Chauvin may still be acquitted, continuing America's long history of publicly lynching Black people without legal repercussions. If Chauvin is convicted, justice will be served. But if we are able to celebrate this victory — and we should — we cannot allow it to distract us from how it was achieved, or the social change we must pursue. For me, this change is nothing short of the abolition of the police.
Many people only know "Abolish the Police" as a slogan that has ignited fierce debate since the stirrings of racial reckoning in the summer of 2020. But its origins are much deeper and summarize an extensive social theory that includes the abolition of state violence and the carceral state. It's the work of activists and academics like the Black Panthers, Angela Davis, Tony Platt, Sydney Harris and many others. I stumbled into it years ago while learning about my own communities' histories.
I had to take college electives to find my place in the American narrative, classes with titles like "African American History" and "Intro to Queer Literature." It was in these classes that I learned about the MOVE bombing; the Tulsa and Rosewood massacres; COINTELPRO and the systematic destabilization of anti-war, anti-poverty and Black empowerment movements by the government; the pink barracks of World War II; the systemic rape and assault of gender nonconforming people by police from the 1950s through 1980s; and more state violence that had been hidden from me. And as contemporary examples of violence against my communities filled my newsfeeds, I was forced to draw a painful conclusion: The state has rarely protected me or my people and frequently targets us, and the police — empowered by the state to enforce its interests with violence — make me and those like me less safe. This is a feature, not a bug.

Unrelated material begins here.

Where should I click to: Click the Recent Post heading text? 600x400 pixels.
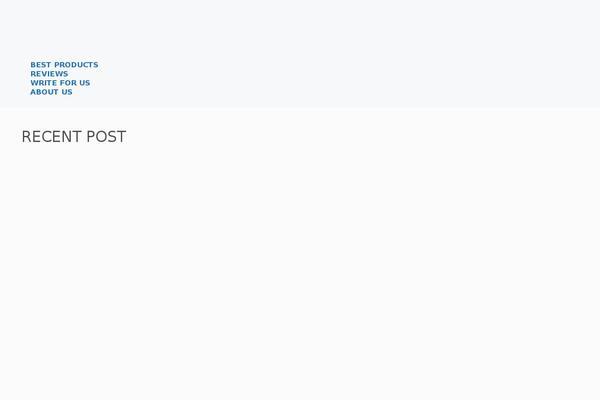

In northern states, police first developed as a response to urbanization and the desire of land-owning men to protect private property. In southern states, the first police were slave patrols. These types of policing eventually merged in the form of municipally funded agents of state-sponsored violence and law enforcement. The policing of Black and poor bodies — either as property or threats to property — are baked into the origins of American policing.
These functions have adapted to the times but have not fundamentally changed. Incarceration has replaced slavery, cash bail has replaced debtor's prison, and contemporary police continue to fulfill their historical function. But now they are also responsible for an impossible variety of public services better performed by others. Policing has become a stop-gap solution to under-resourced social services and neglected root causes of crime such as poverty, lack of health care and over-criminalization. There is no positive social function the police serve that isn't better served by an existing agency, decriminalization, a holistic justice system and a compassionate approach to social ills.

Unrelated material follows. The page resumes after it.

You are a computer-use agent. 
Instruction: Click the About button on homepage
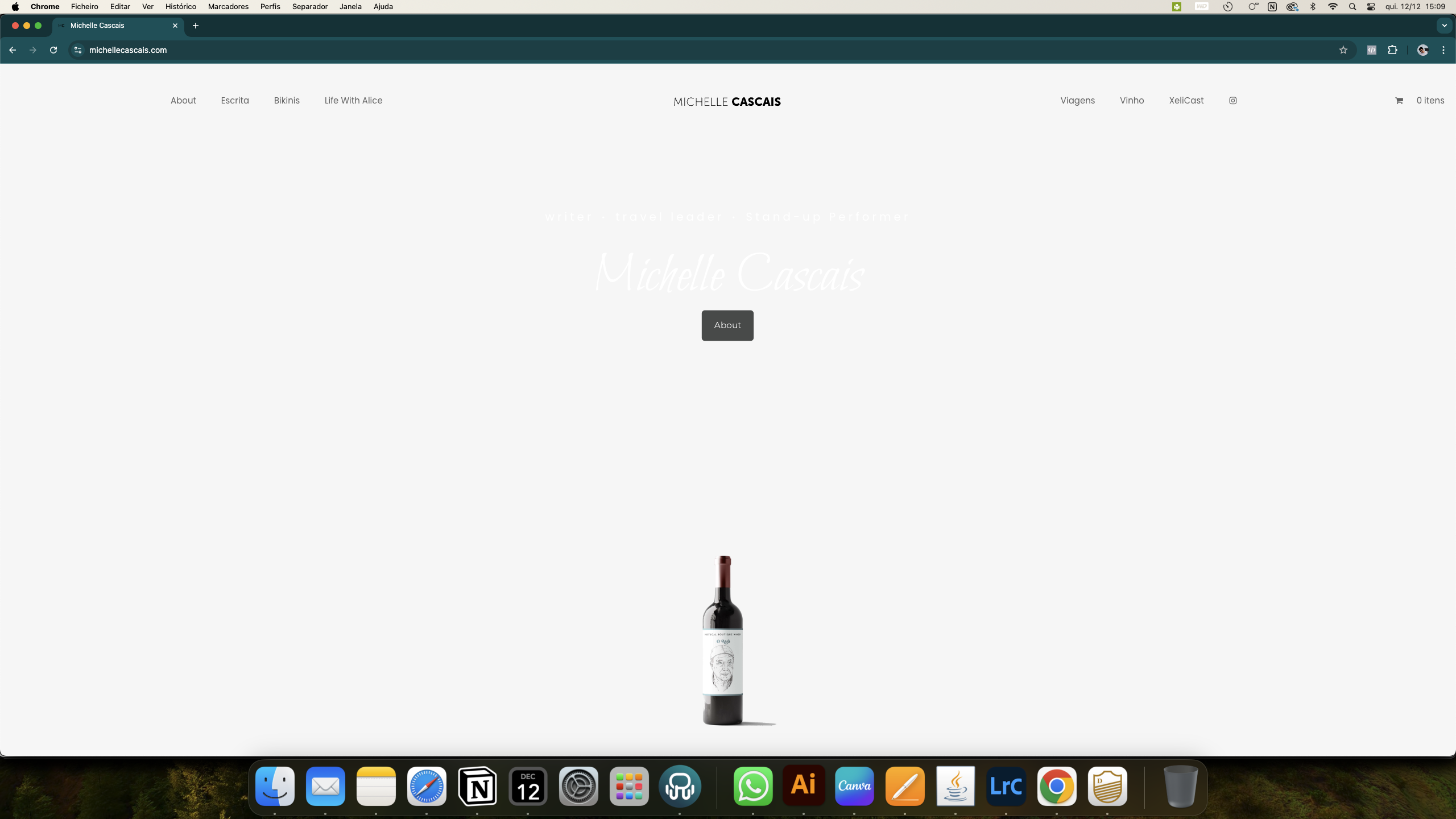pos(727,325)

This is not to say that police should be Thanos-snapped out of existence. I want to abolish the police by building a more just society where our social problems are addressed by those equipped to handle them. I want social workers and doctors to deal with mental health and medical crises. I want automation to handle traffic citations. I want forensic specialists to handle violent crime scenes, and civil infractions to be handled with tickets. I want to see drug use and sex work decriminalized.
Strong communities and smart policy have the power to make police as we know them obsolete, not just in Minneapolis but in Spokane, too. And we would never need a Chauvin trial again. ♦
Jac Archer (they/them/theirs) is a local activist, community organizer and educator in the fields of diversity, equity, civic engagement and sexuality. Jac has a passion for institutional policy and making difficult concepts easily accessible.